Fred n'y comprend toujours rien, il pense que Victor a pris un coup sur la tête et qu'il divague. Il se dit qu'il va tout de même appeler le médecin, par sécurité.
C'est à ce moment précis que son téléphone se met à vibrer dans le fond de la poche de son pantalon.
Après un rapide coup d'oeil à l'appareil, il se tourne machinalement vers Victor qui devine aussitôt que son fils se trouve à l'autre bout du fil.
- Ne lui dites rien, s'il vous plait. Il prononce ces quelques mots comme une prière et n'a étrangement plus du tout l'air confus.
Fred décroche en le tenant à l'oeil. C'est alors qu'une voix lui aboie dans les oreilles sans la moindre sommation.
- Qu'est ce que tu fous ça fait un quart d'heure que j'essaie de te joindre ? Tu étais passé où ? Je te paye pour t'occuper de mon père, pas pour courir la campagne... tu pourrais au moins prendre la peine de regarder ton téléphone !

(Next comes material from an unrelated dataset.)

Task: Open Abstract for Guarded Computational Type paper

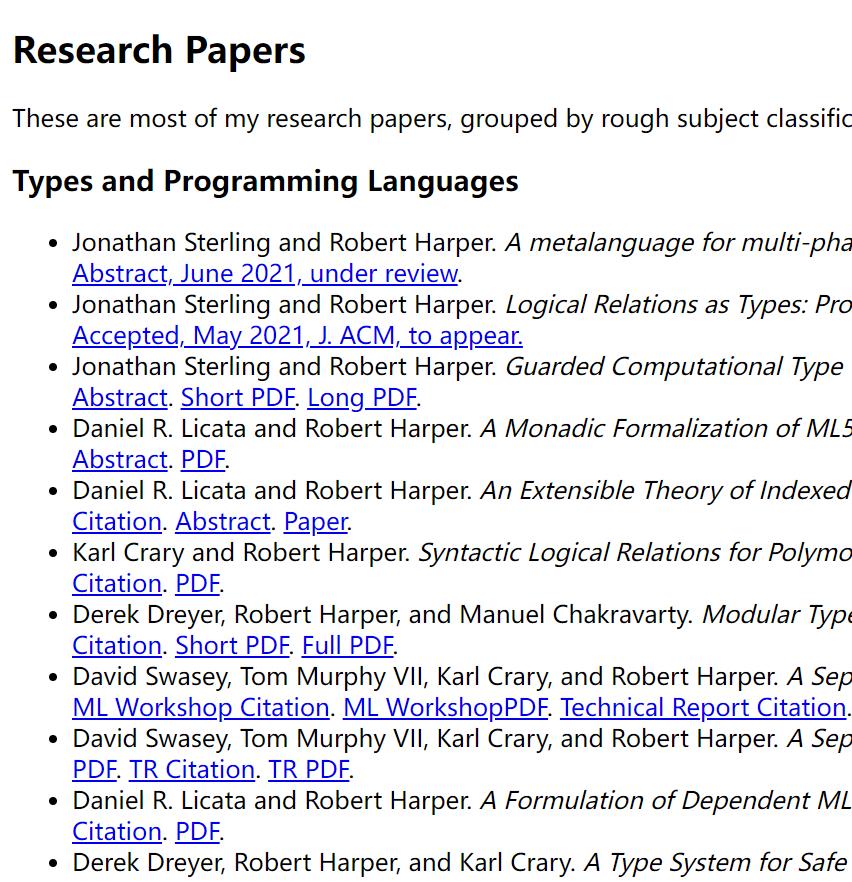Action: (x=119, y=398)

- Je suis désolé, j'étais parti faire les courses, ça capte mal dans le coin.
C'est tout ce qu'il trouve à dire. Il ne veut pas envenimer la situation avec des explications fumeuses. Du reste, il a l'habitude de se faire engueuler. En général, il est toujours sur la première ligne lorsque les proches, tendus, s'inquiètent pour le parent âgé qu'ils ont confié à sa garde. Il faut bien un bouc émissaire. C'est ainsi que la vie est faite. Il devient philosophe à force de s'en prendre plein la gueule simplement parce que la vieillesse et de la mort ne plaisent pas à tout le monde. Il essaye donc de rester zen et courtois en toutes circonstance, même si ce jeune homme est particulièrement désagréable et ne manque pas de culot de lui parler sur ce ton. Il se prend pour qui ce petit con! Mais Fred a l'habitude de bouillir de l'intérieur sans rien n'en laisser paraitre de l'extérieur.

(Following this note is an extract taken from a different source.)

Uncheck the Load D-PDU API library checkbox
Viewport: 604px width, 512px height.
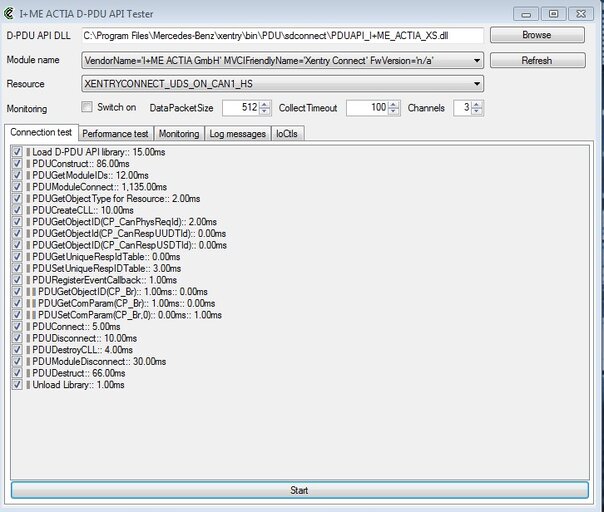[x=17, y=151]
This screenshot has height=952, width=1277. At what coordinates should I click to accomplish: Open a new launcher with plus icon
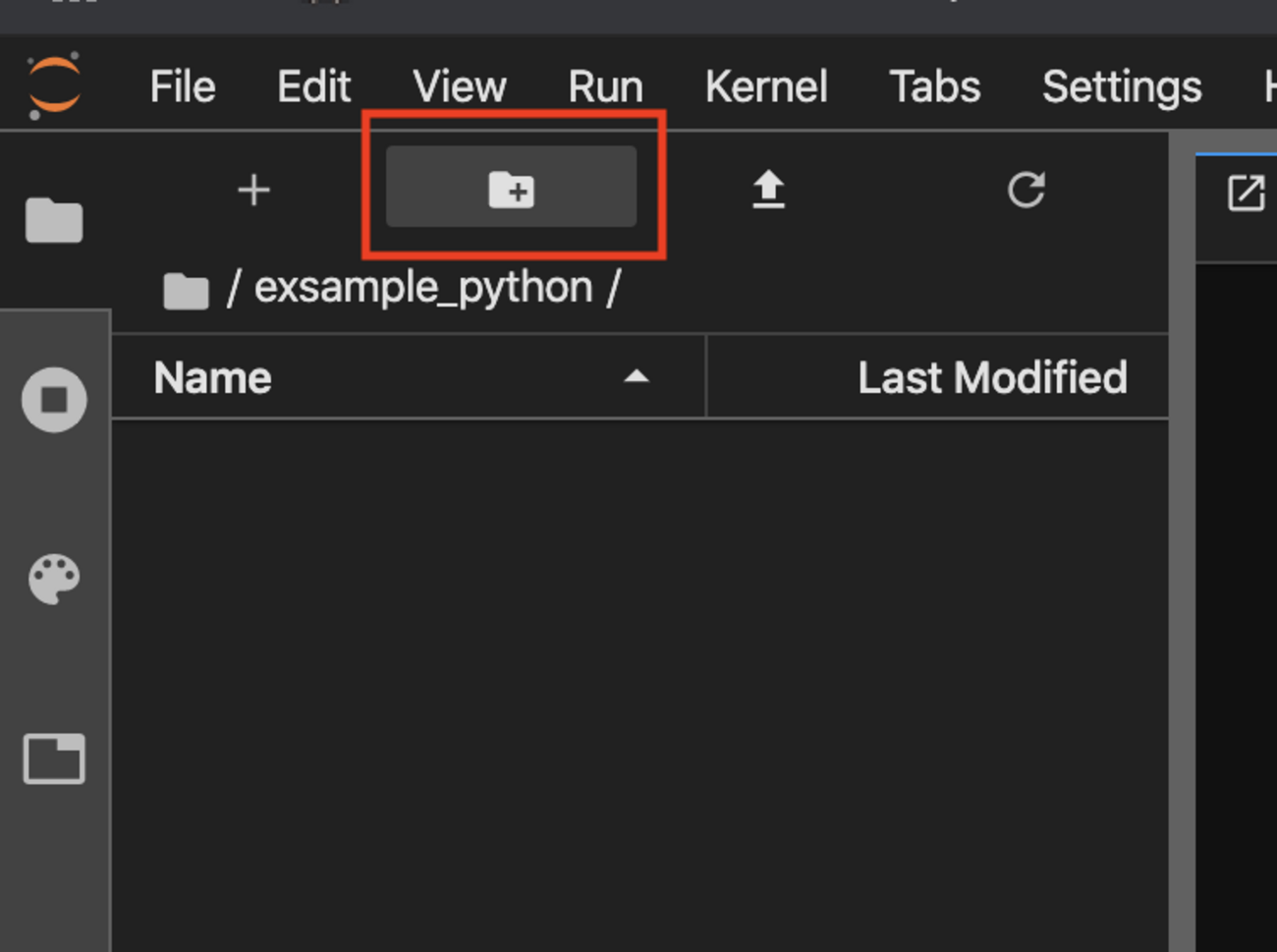click(253, 190)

- Okay okay. Il faut que tu t'arranges avec la proprio. Elle vient de m'appeler elle était furieuse, j'ai pas tout saisi mais il semblerait qu'on lui ai claqué la porte au nez ce matin. Je ne sais pas si elle est folle ou si c'est encore un mauvais coup de mon père. De toutes façons, je n'ai pas le temps de m'occuper de ces conneries. Je t'envoie son numéro. Arrange-toi avec elle et surtout, évite qu'elle me rappelle...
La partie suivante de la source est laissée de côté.